• **What the task asks**: If a line in the entries below includes "icon", show that line.

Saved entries
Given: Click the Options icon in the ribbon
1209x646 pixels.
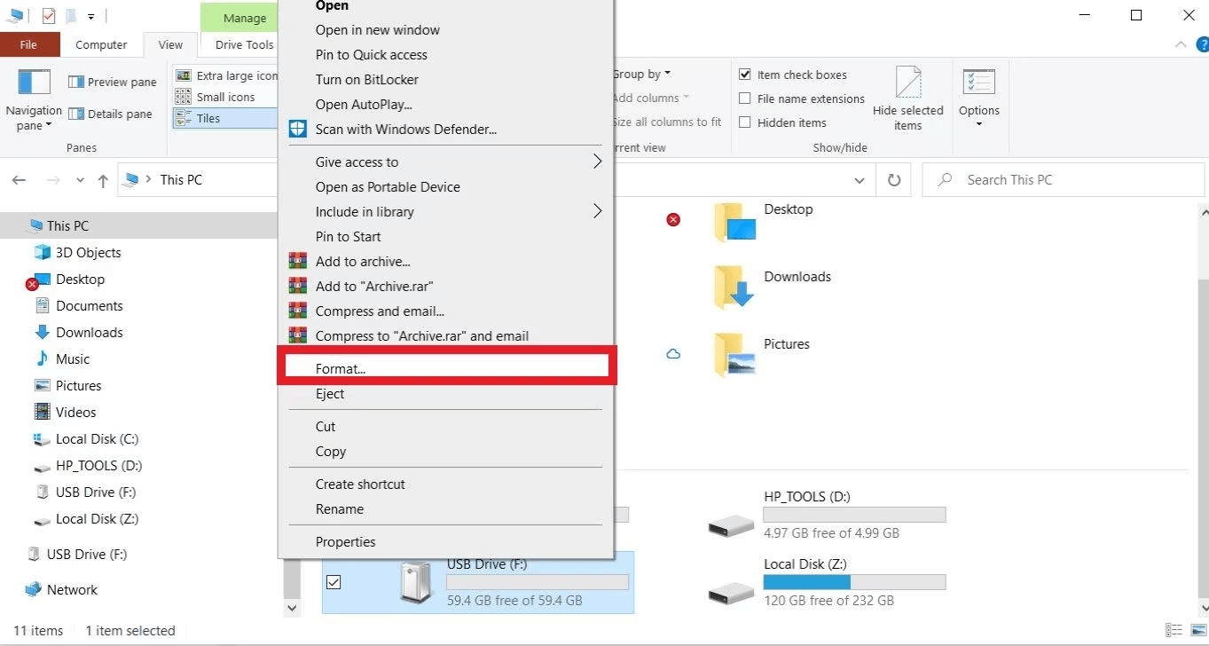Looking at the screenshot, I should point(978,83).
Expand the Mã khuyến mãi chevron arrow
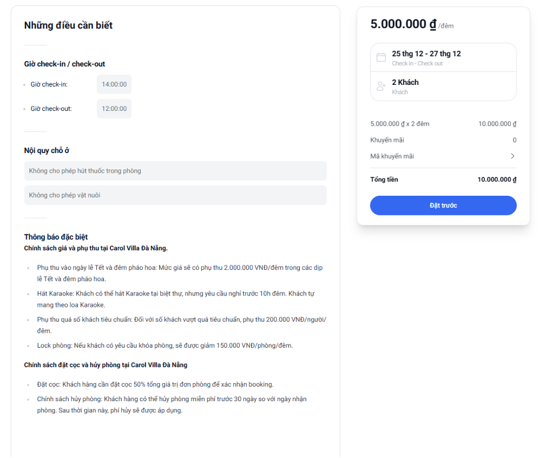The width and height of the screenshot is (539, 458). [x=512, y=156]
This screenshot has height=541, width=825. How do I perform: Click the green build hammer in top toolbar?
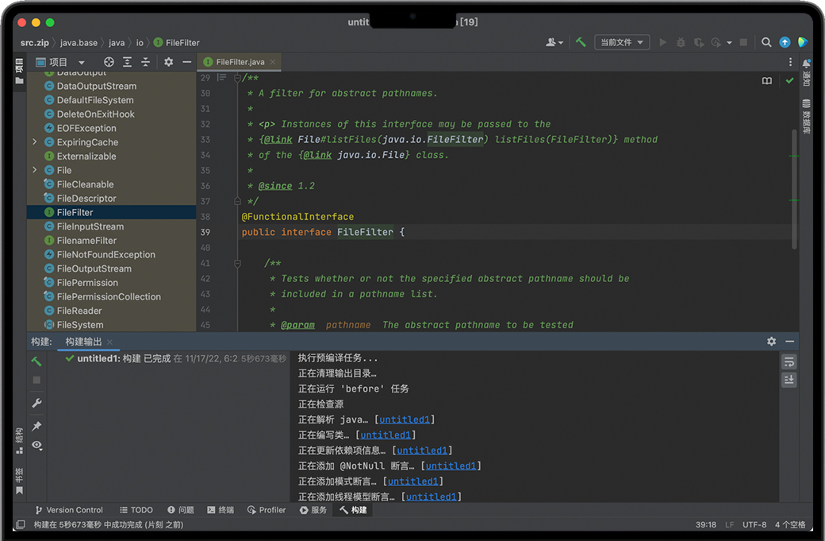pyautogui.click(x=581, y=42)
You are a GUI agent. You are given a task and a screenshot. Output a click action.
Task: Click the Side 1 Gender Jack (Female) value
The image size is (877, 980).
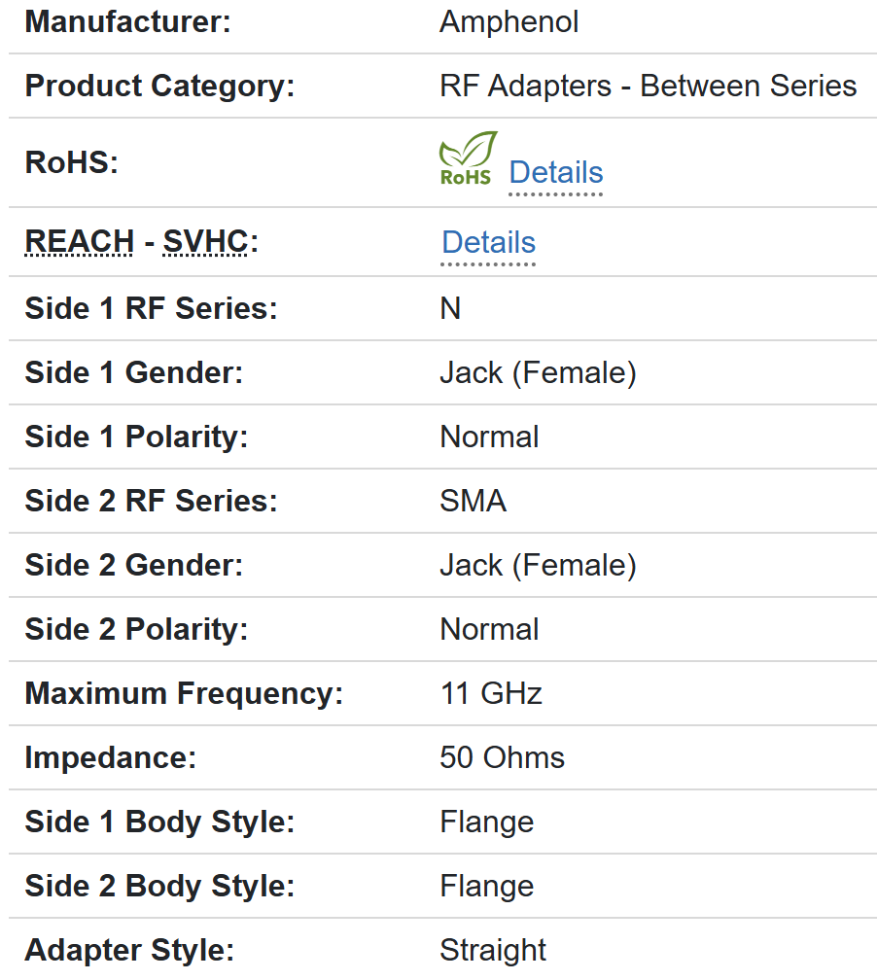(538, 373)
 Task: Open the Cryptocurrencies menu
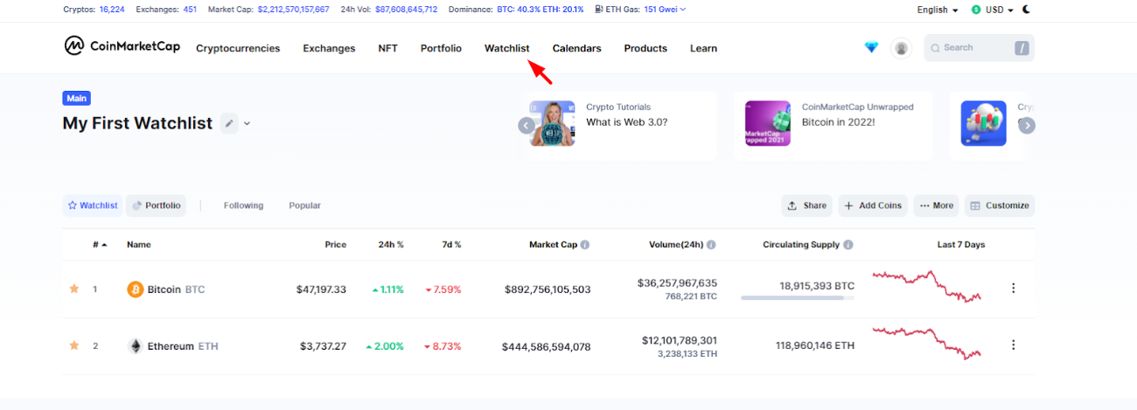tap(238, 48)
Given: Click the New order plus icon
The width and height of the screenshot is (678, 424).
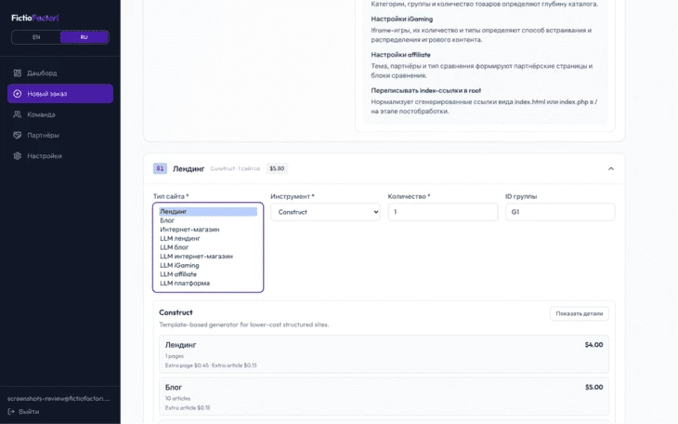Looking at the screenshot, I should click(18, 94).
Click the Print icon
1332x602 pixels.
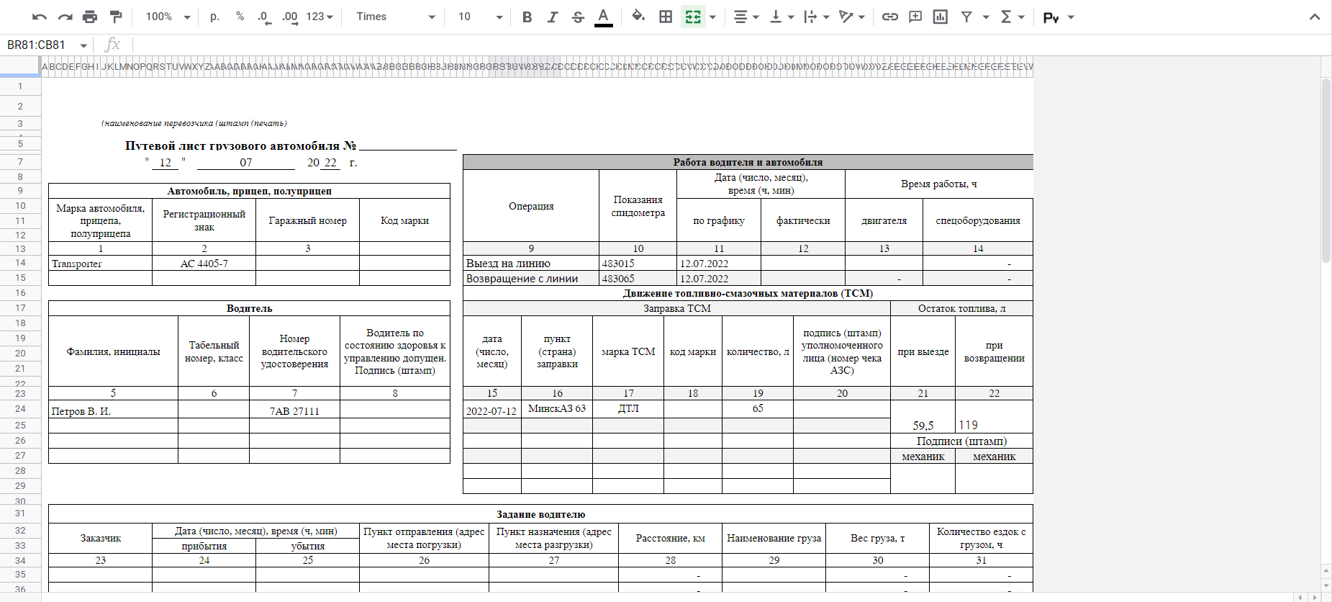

• **Response**:
Given: Click the Options icon in the ribbon
Given: Click the New order plus icon
Click the Print icon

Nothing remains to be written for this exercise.